=== YOUR TASK ===
All the entries that follow must be written out again exactly.

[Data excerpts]
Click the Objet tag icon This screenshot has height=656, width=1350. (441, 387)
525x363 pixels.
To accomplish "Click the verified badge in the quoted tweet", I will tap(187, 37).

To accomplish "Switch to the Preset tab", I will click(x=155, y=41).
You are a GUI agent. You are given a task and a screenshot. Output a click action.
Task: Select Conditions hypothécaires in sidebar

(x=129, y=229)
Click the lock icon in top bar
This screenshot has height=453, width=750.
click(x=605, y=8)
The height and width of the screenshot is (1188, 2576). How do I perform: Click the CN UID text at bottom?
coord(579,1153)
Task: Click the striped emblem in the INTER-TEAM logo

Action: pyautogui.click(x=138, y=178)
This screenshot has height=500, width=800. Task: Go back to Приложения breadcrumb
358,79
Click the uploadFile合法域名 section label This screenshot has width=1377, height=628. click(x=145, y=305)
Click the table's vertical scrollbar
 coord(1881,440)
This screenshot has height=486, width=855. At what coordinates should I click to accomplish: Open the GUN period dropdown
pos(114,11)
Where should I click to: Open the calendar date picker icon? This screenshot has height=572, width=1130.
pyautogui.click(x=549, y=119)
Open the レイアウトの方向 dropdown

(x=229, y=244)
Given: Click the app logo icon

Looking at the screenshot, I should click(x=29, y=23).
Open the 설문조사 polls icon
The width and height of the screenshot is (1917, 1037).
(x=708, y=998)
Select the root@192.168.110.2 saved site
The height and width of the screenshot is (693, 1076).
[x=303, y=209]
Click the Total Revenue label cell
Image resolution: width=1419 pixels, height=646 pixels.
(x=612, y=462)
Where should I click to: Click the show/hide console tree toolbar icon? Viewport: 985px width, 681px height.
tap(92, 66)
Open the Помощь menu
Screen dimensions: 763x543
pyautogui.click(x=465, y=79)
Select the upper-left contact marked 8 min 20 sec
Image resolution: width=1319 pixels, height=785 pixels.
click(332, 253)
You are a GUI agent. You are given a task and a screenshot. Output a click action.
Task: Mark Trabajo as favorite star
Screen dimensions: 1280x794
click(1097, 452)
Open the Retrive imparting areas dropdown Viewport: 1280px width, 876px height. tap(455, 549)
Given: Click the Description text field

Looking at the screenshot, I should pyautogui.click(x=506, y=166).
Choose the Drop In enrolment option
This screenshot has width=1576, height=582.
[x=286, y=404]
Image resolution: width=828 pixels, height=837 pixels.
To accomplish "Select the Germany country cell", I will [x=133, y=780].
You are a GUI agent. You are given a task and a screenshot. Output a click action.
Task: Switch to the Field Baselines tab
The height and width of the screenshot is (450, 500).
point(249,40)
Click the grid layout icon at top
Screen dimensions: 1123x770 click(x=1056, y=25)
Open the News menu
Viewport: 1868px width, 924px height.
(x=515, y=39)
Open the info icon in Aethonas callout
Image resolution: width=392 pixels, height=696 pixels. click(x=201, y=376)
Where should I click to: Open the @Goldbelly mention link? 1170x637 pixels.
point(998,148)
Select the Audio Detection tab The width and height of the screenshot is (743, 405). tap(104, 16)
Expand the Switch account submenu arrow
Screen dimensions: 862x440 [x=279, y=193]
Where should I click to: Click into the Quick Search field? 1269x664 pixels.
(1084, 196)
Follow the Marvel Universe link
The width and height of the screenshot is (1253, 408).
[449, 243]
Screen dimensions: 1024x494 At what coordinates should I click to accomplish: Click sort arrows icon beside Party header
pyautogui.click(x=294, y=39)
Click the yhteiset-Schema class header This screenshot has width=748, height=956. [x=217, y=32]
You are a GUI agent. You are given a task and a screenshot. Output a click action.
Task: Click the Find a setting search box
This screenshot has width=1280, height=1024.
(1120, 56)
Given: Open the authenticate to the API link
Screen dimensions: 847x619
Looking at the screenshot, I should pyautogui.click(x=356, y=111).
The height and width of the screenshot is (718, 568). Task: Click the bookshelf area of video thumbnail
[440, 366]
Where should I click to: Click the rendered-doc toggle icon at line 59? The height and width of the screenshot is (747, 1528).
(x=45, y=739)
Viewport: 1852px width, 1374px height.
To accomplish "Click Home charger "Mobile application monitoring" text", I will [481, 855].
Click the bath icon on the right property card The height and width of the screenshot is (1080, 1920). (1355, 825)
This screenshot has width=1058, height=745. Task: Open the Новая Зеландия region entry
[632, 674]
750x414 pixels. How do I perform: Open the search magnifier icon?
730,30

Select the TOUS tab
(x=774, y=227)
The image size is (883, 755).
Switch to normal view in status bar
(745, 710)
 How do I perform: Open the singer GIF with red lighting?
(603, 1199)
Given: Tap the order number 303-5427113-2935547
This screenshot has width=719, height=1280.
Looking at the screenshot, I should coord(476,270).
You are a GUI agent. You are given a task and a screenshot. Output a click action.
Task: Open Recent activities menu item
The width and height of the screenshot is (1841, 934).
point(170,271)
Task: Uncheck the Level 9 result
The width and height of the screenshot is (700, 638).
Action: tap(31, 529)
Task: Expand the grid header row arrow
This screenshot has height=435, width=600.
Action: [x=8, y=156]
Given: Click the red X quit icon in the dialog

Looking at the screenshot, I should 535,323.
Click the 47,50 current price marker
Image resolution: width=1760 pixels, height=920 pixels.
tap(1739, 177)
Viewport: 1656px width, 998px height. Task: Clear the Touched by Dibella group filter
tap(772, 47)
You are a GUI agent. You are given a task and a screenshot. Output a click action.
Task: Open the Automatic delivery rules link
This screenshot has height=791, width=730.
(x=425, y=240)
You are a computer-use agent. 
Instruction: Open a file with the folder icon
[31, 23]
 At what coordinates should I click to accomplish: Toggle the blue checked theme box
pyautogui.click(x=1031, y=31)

=== ANSWER FOR THIS EXERCISE ===
Click the Objet tag icon This screenshot has height=656, width=1350. (441, 387)
525x363 pixels.
To accomplish "Click the verified badge in the quoted tweet", I will tap(187, 37).

To accomplish "Switch to the Preset tab", I will click(x=155, y=41).
You are a GUI agent. You are given a task and a screenshot. Output a click action.
Task: Select Conditions hypothécaires in sidebar

(x=129, y=229)
Click the lock icon in top bar
This screenshot has height=453, width=750.
click(x=605, y=8)
The height and width of the screenshot is (1188, 2576). How do I perform: Click the CN UID text at bottom?
coord(579,1153)
Task: Click the striped emblem in the INTER-TEAM logo

Action: pyautogui.click(x=138, y=178)
This screenshot has height=500, width=800. Task: Go back to Приложения breadcrumb
358,79
Click the uploadFile合法域名 section label This screenshot has width=1377, height=628. click(x=145, y=305)
Click the table's vertical scrollbar
 coord(1881,440)
This screenshot has height=486, width=855. At what coordinates should I click to accomplish: Open the GUN period dropdown
pos(114,11)
Where should I click to: Open the calendar date picker icon? This screenshot has height=572, width=1130.
pyautogui.click(x=549, y=119)
Open the レイアウトの方向 dropdown

(x=229, y=244)
Given: Click the app logo icon

Looking at the screenshot, I should click(x=29, y=23).
Open the 설문조사 polls icon
The width and height of the screenshot is (1917, 1037).
(x=708, y=998)
Select the root@192.168.110.2 saved site
The height and width of the screenshot is (693, 1076).
[x=303, y=209]
Click the Total Revenue label cell
Image resolution: width=1419 pixels, height=646 pixels.
(x=612, y=462)
Where should I click to: Click the show/hide console tree toolbar icon? Viewport: 985px width, 681px height.
tap(92, 66)
Open the Помощь menu
Screen dimensions: 763x543
pyautogui.click(x=465, y=79)
Select the upper-left contact marked 8 min 20 sec
Image resolution: width=1319 pixels, height=785 pixels.
click(332, 253)
You are a GUI agent. You are given a task and a screenshot. Output a click action.
Task: Mark Trabajo as favorite star
Screen dimensions: 1280x794
click(1097, 452)
Open the Retrive imparting areas dropdown Viewport: 1280px width, 876px height. tap(455, 549)
Given: Click the Description text field

Looking at the screenshot, I should pyautogui.click(x=506, y=166).
Choose the Drop In enrolment option
This screenshot has width=1576, height=582.
[x=286, y=404]
Image resolution: width=828 pixels, height=837 pixels.
To accomplish "Select the Germany country cell", I will [x=133, y=780].
You are a GUI agent. You are given a task and a screenshot. Output a click action.
Task: Switch to the Field Baselines tab
The height and width of the screenshot is (450, 500).
point(249,40)
Click the grid layout icon at top
Screen dimensions: 1123x770 click(x=1056, y=25)
Open the News menu
Viewport: 1868px width, 924px height.
(x=515, y=39)
Open the info icon in Aethonas callout
Image resolution: width=392 pixels, height=696 pixels. click(x=201, y=376)
Where should I click to: Open the @Goldbelly mention link? 1170x637 pixels.
point(998,148)
Select the Audio Detection tab The width and height of the screenshot is (743, 405). tap(104, 16)
Expand the Switch account submenu arrow
Screen dimensions: 862x440 [x=279, y=193]
Where should I click to: Click into the Quick Search field? 1269x664 pixels.
(1084, 196)
Follow the Marvel Universe link
The width and height of the screenshot is (1253, 408).
[449, 243]
Screen dimensions: 1024x494 At what coordinates should I click to accomplish: Click sort arrows icon beside Party header
pyautogui.click(x=294, y=39)
Click the yhteiset-Schema class header This screenshot has width=748, height=956. [x=217, y=32]
You are a GUI agent. You are given a task and a screenshot. Output a click action.
Task: Click the Find a setting search box
This screenshot has width=1280, height=1024.
(1120, 56)
Given: Open the authenticate to the API link
Screen dimensions: 847x619
Looking at the screenshot, I should pyautogui.click(x=356, y=111).
The height and width of the screenshot is (718, 568). Task: Click the bookshelf area of video thumbnail
[440, 366]
Where should I click to: Click the rendered-doc toggle icon at line 59? The height and width of the screenshot is (747, 1528).
(x=45, y=739)
Viewport: 1852px width, 1374px height.
To accomplish "Click Home charger "Mobile application monitoring" text", I will [481, 855].
Click the bath icon on the right property card The height and width of the screenshot is (1080, 1920). (1355, 825)
This screenshot has width=1058, height=745. Task: Open the Новая Зеландия region entry
[632, 674]
750x414 pixels. How do I perform: Open the search magnifier icon?
730,30

Select the TOUS tab
(x=774, y=227)
The image size is (883, 755).
Switch to normal view in status bar
(745, 710)
 How do I perform: Open the singer GIF with red lighting?
(603, 1199)
Given: Tap the order number 303-5427113-2935547
This screenshot has width=719, height=1280.
Looking at the screenshot, I should coord(476,270).
You are a GUI agent. You are given a task and a screenshot. Output a click action.
Task: Open Recent activities menu item
The width and height of the screenshot is (1841, 934).
point(170,271)
Task: Uncheck the Level 9 result
The width and height of the screenshot is (700, 638).
Action: tap(31, 529)
Task: Expand the grid header row arrow
This screenshot has height=435, width=600.
Action: [x=8, y=156]
Given: Click the red X quit icon in the dialog

Looking at the screenshot, I should 535,323.
Click the 47,50 current price marker
Image resolution: width=1760 pixels, height=920 pixels.
tap(1739, 177)
Viewport: 1656px width, 998px height. Task: Clear the Touched by Dibella group filter
tap(772, 47)
You are a GUI agent. You are given a task and a screenshot. Output a click action.
Task: Open the Automatic delivery rules link
This screenshot has height=791, width=730.
(x=425, y=240)
You are a computer-use agent. 
Instruction: Open a file with the folder icon
[31, 23]
 At what coordinates should I click to accomplish: Toggle the blue checked theme box
pyautogui.click(x=1031, y=31)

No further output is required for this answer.